ONLY ON CVP: After again watching surveillance video of a brazen $900,000 Wyckoff jewelry store robbery, jurors in Hackensack this afternoon began deliberating the fate of the getaway driver.

Photo Credit: Mary K. Miraglia, CLIFFVIEW PILOT Courthouse Reporter
Photo Credit: Mary K. Miraglia, CLIFFVIEW PILOT Courthouse Reporter

Senior Assistant Bergen County Prosecutor Kenneth Ralph told them in closing arguments that Adrian Hicken was an integral, purposeful part of the plan to rob Hartgers Jewelers in April, 2011.

Defense attorney Diane D’Alessandro, meanwhile, portrayed her client as “threatened and afraid” after being duped by a member of the holdup crew into being the wheelman.

Ralph recreated the crime, showing jurors interior and exterior surveillance video from the shop, while insisting that Hicken bears what under state law is known as “collective responsibility” for the heist — even though he never entered the store.

Aidan Hicken watches video during closing arguments today in Superior Court in Hackensack (STORY / PHOTO: Mary K. Miraglia, CLIFFVIEW PILOT Courthouse Reporter)

“They were there to do this crime,” Ralph said.  “Mr. Hicken was there to help them.”

To drive home his point, he showed how Hicken pulled a maroon Chevy Tahoe behind the store while the others got out, donned masks, hoods and gloves and then followed a point man after he was buzzed in.

As soon as they were inside, the video shows, Hicken moved the vehicle into an area out of sight of passersby.

Meanwhile, the crew smashed glass cases with a long-handled sledgehammer, shoved two customers to the floor, and dragged co-owner Gregg Hartgers across the room when he tried to get to a phone, Ralph said.

After throwing 86 high-end Rolex watches and 27 rings into two pillowcases, they bolted out of the store — and straight to where Hicken had moved the truck, the assistant prosecutor said.

Ralph followed with video from police cruisers that showed the speed and potential danger of a subsequent car chase along Route 208 and through side streets, with drivers hurriedly moving their vehicles out of the way.

The Tahoe eventually hit two police cars before Hicken and his three associates bailed out. The others ran while Hicken, at well over 300 pounds, tried to tip away, Ralph said.

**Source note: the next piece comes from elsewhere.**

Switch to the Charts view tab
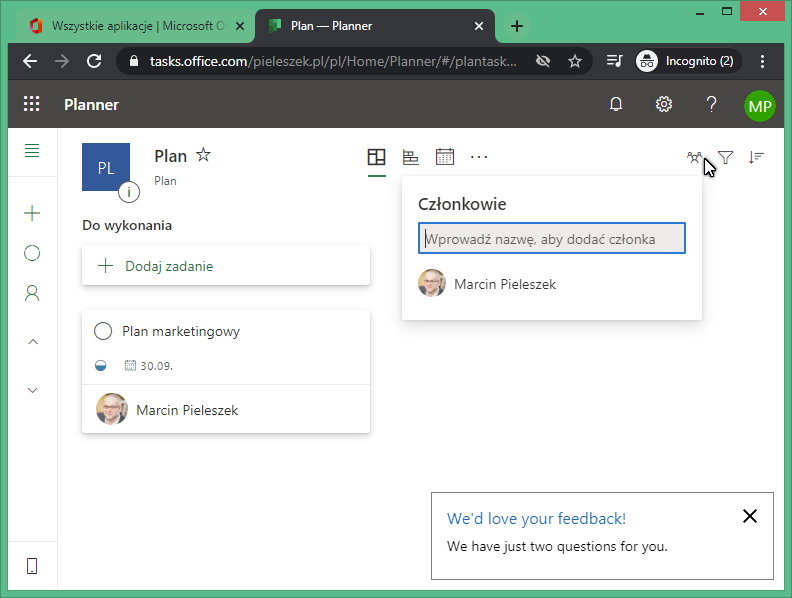This screenshot has width=792, height=598. [410, 157]
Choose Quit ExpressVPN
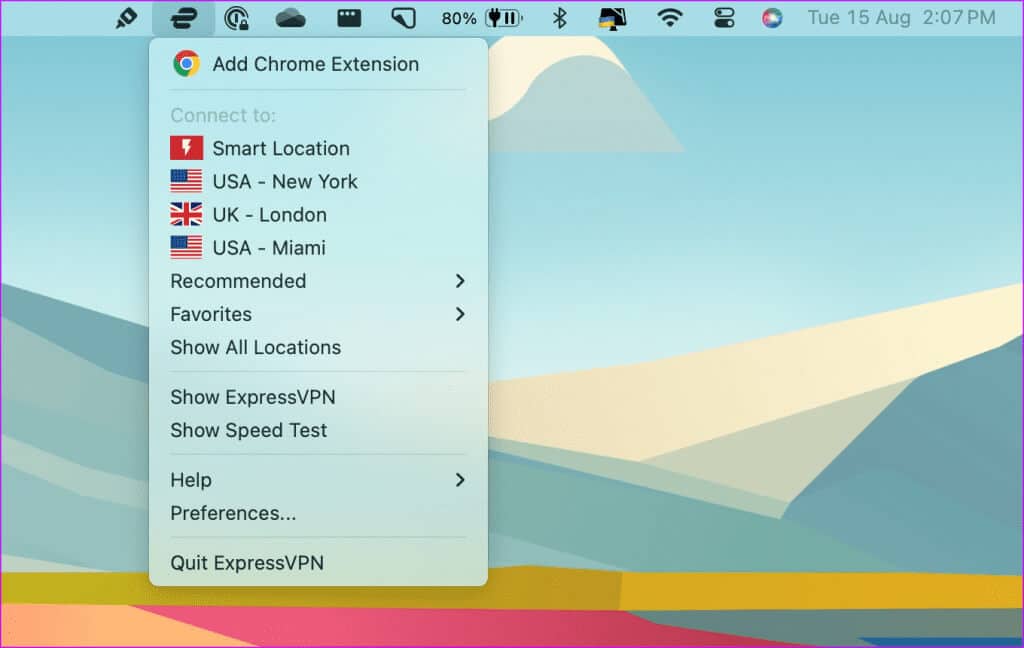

Ridgewood Police Officer Patrick Elwood, who’d climbed a ridge overlooking the neighborhood, spotted Hicken and arrested him, the assistant prosecutor told jurors.

“I hit the police car to stop,” he told Elwood, according to Ralph.

“Would three men hire him on the spur of the moment to be their driver without his knowledge, relying on an ‘unwitting participant’ to wait outside alone while they went into the store, and to be there when they come out?” he asked jurors.

D’Alessandro, in turn said her client “was afraid of the three robbers, and then he was frightened by the police. He has no prior criminal record, and he’s engaged to be married.”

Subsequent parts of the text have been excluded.